Facebook and other platforms have valid reasons for attempting to better identify the sources of user content. For instance, Brian Friedberg and Joan Donovan documented many cases of “pseudonymous influence operations,” in which “politically motivated actors impersonate marginalized, underrepresented, and vulnerable groups to either malign, disrupt, or exaggerate their causes.” Among the case studies that they document is Facebook’s 2018 removal of fake accounts created by Russia’s Internet Research Agency that purported to be run by Black and LGBT activists. Such pseudonymous operations, Friedberg and Donovan wrote, “intentionally or unintentionally reproduce social harm by degrading trust in the authenticity of marginalized people.” Pseudonymous speech is not the same as deceptive or false speech, and even platforms that allow pseudonymous accounts generally prohibit impersonation. But a policy that allows pseudonymity also may be more likely to pave the way for misleading accounts. The debate over real-name policies shows how the Safety Motivation for anonymity cuts both ways: while anonymity or pseudonymity would protect Facebook users from many types of threats, the company is just as concerned about the harmful potential uses of anonymity. Facebook is concerned about anonymity’s use as a sword, while its critics argue that anonymity is a vital shield.
Despite the pushback that Facebook received and its procedural changes, as of early 2021, Facebook continued to have a real-name policy. “Facebook is a community where everyone uses the name they go by in everyday life,” the company wrote in its online Help Center. The company requires profile names to appear on an ID document such as, among other things, a government ID, bank statement, library card, utility bill, or car insurance card. Although this policy is a bit less restrictive than one that permits only legal names, it curtails the full range of pseudonymous and anonymous speech. Merely having a real-name policy does not prevent every user from having fake names.
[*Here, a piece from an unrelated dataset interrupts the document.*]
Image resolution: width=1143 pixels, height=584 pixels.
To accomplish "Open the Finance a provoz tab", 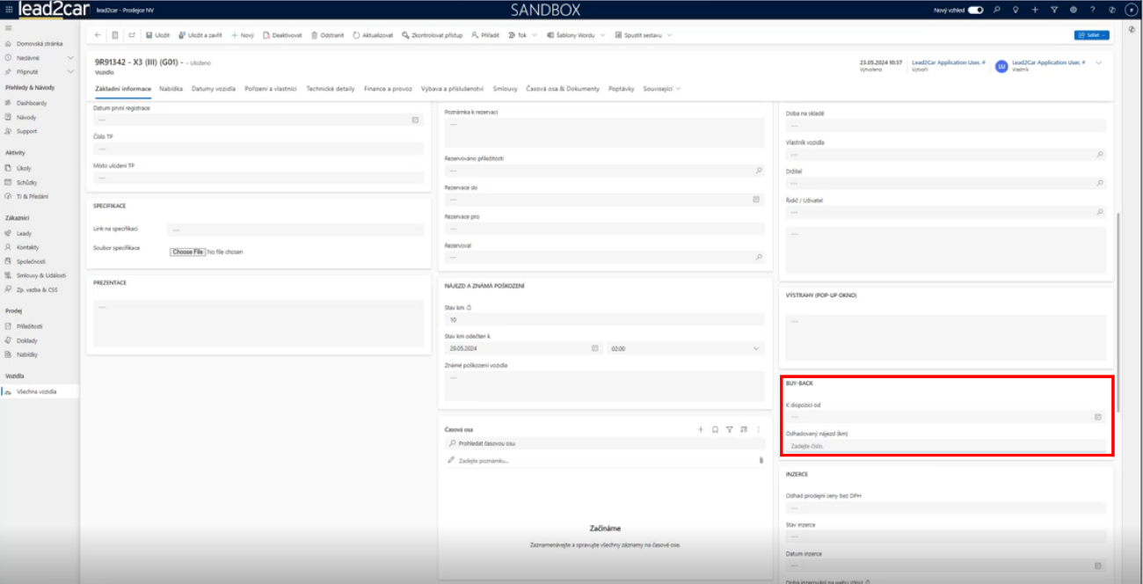I will click(388, 89).
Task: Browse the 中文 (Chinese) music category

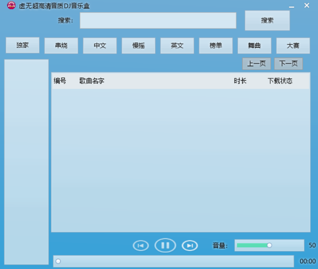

During the first quarter of 2021, Facebook estimates, about 5 percent of its worldwide monthly active users were fake accounts, and the company took action on 1.3 billion fake accounts.
The survival of Facebook’s real-name policy despite persistent criticism reveals the power that companies wield in determining the level of anonymity that people may employ online. The First Amendment provides a baseline level of anonymity that the government may not restrict, but people may be unable to fully exercise those anonymity rights if the companies that serve as gateways to much of the Internet prohibit them from doing so.
Facebook is not the only platform to require real names. Websites of all sizes have experimented with various levels of anonymity and pseudonymity, and many concluded that the costs of anonymous comments outweigh the benefits. In 2013, the Patriot-Ledger newspaper in Quincy, Massachusetts, began requiring commenters to comment via their Facebook or LinkedIn profiles. “For some time, we’ve received complaints that the anonymous commenting system we’ve hosted on our online stories does little to enhance the conversation within our community,” the newspaper wrote in an editorial announcing the change. “The criticism has been that some of the comments are hateful and sometimes, downright objectionable. We heard you and we agree.” Also that year, the Huffington Post began requiring commenters to post under their real names. “Freedom of expression is given to people who stand up for what they’re saying and who are not hiding behind anonymity,” Ariana Huffington, then the site’s editor-in-chief, said. “Maintaining a civil environment for real conversation and community has always been key to the Huffington Post.”
Other platforms have taken a more anonymity-friendly approach. Reddit, a massive collection of online bulletin boards run by volunteer moderators, requires users to create usernames, but those need not be connected to their real names. As Reddit states in its content policy: “You don’t have to use your real name to use Reddit, but don’t impersonate an individual or an entity in a misleading or deceptive manner.” And many Reddit moderators have gone a step further, removing posts that “dox,” or reveal the true identities of other posters. “When people detach from their real-world identities, they can be more authentic, more true to themselves,” Reddit chief executive Steve Huffman said in 2018.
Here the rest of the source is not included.